*** Opening of SOURCE INFORMATION ***
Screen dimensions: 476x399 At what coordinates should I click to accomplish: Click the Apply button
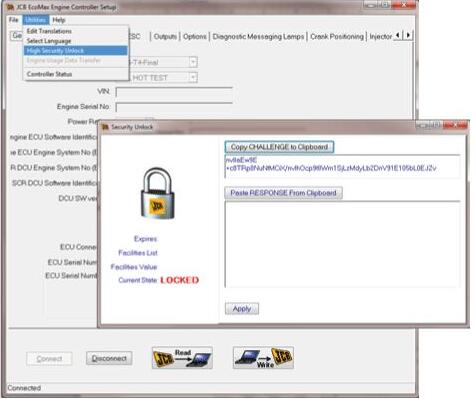click(x=242, y=309)
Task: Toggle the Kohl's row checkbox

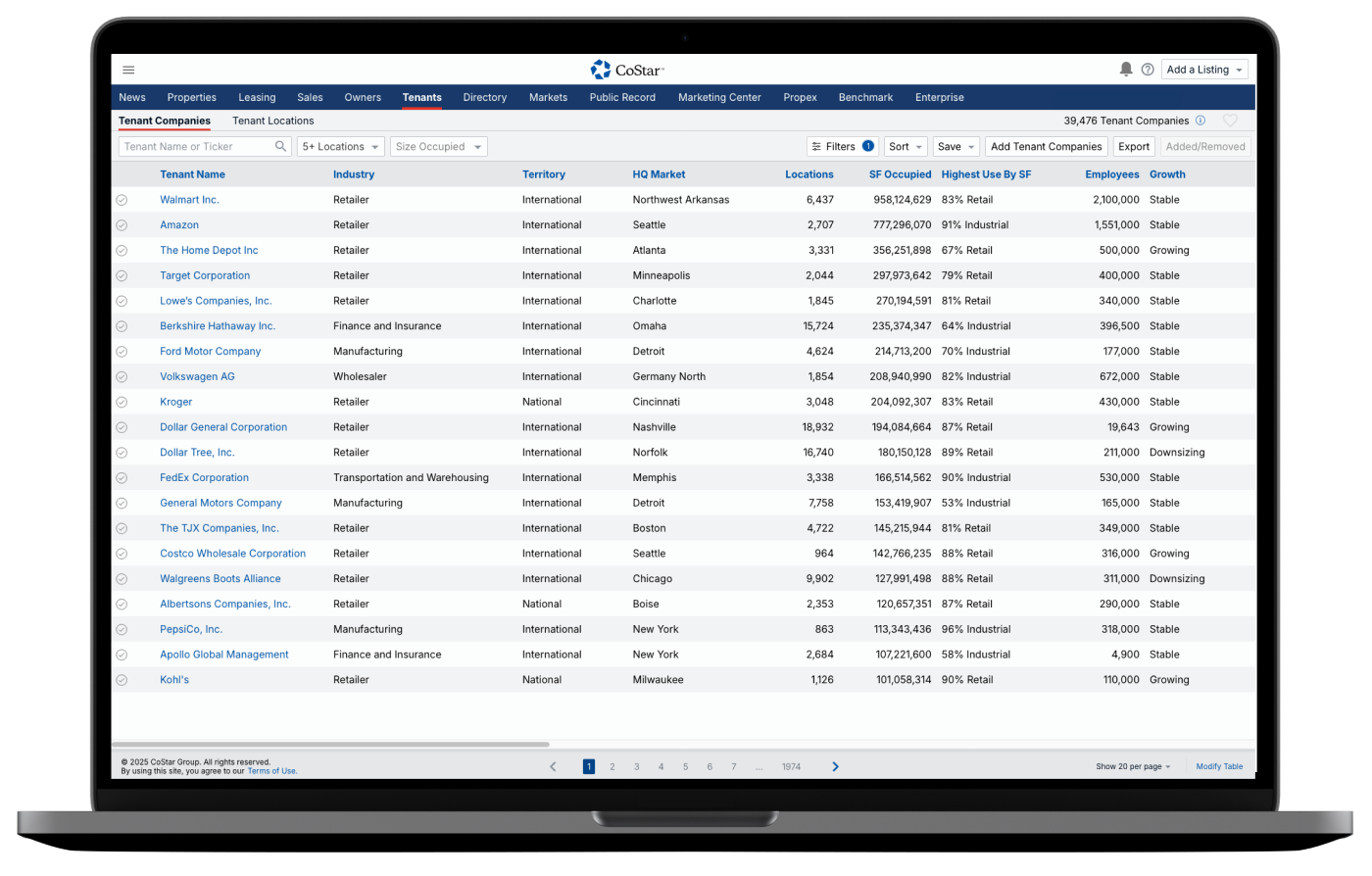Action: click(122, 680)
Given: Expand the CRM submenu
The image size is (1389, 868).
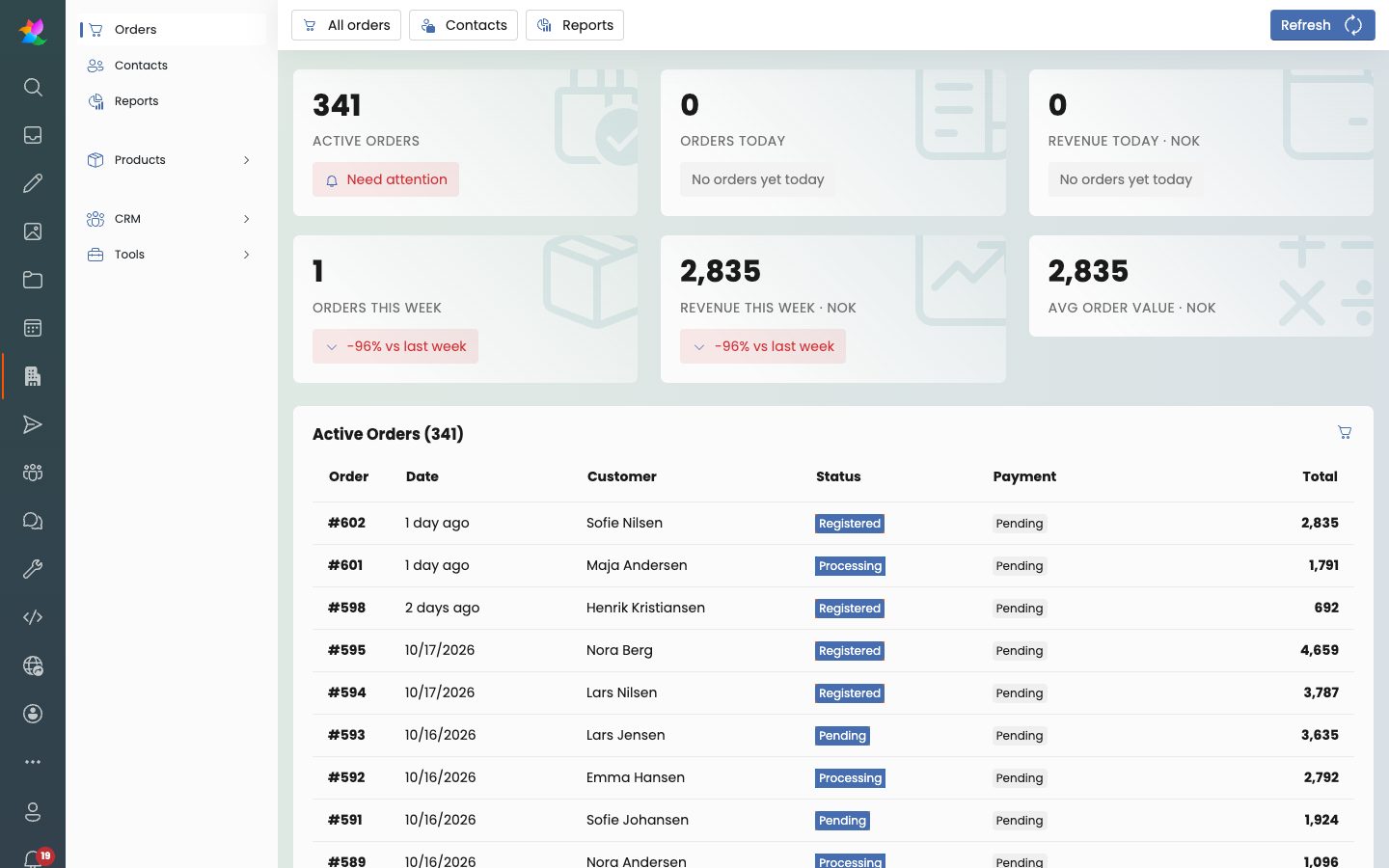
*** Close of SOURCE INFORMATION ***
WHAT THE TASK ASKS >>
Would you repeat each line of the listing exactly, skipping any picture?

SOLUTION FOR THIS EXERCISE >>
Screen dimensions: 476x399 At what coordinates should I click to accomplish: Click the Apply button
click(x=242, y=309)
Task: Toggle the Kohl's row checkbox

Action: click(122, 680)
Given: Expand the CRM submenu
The image size is (1389, 868).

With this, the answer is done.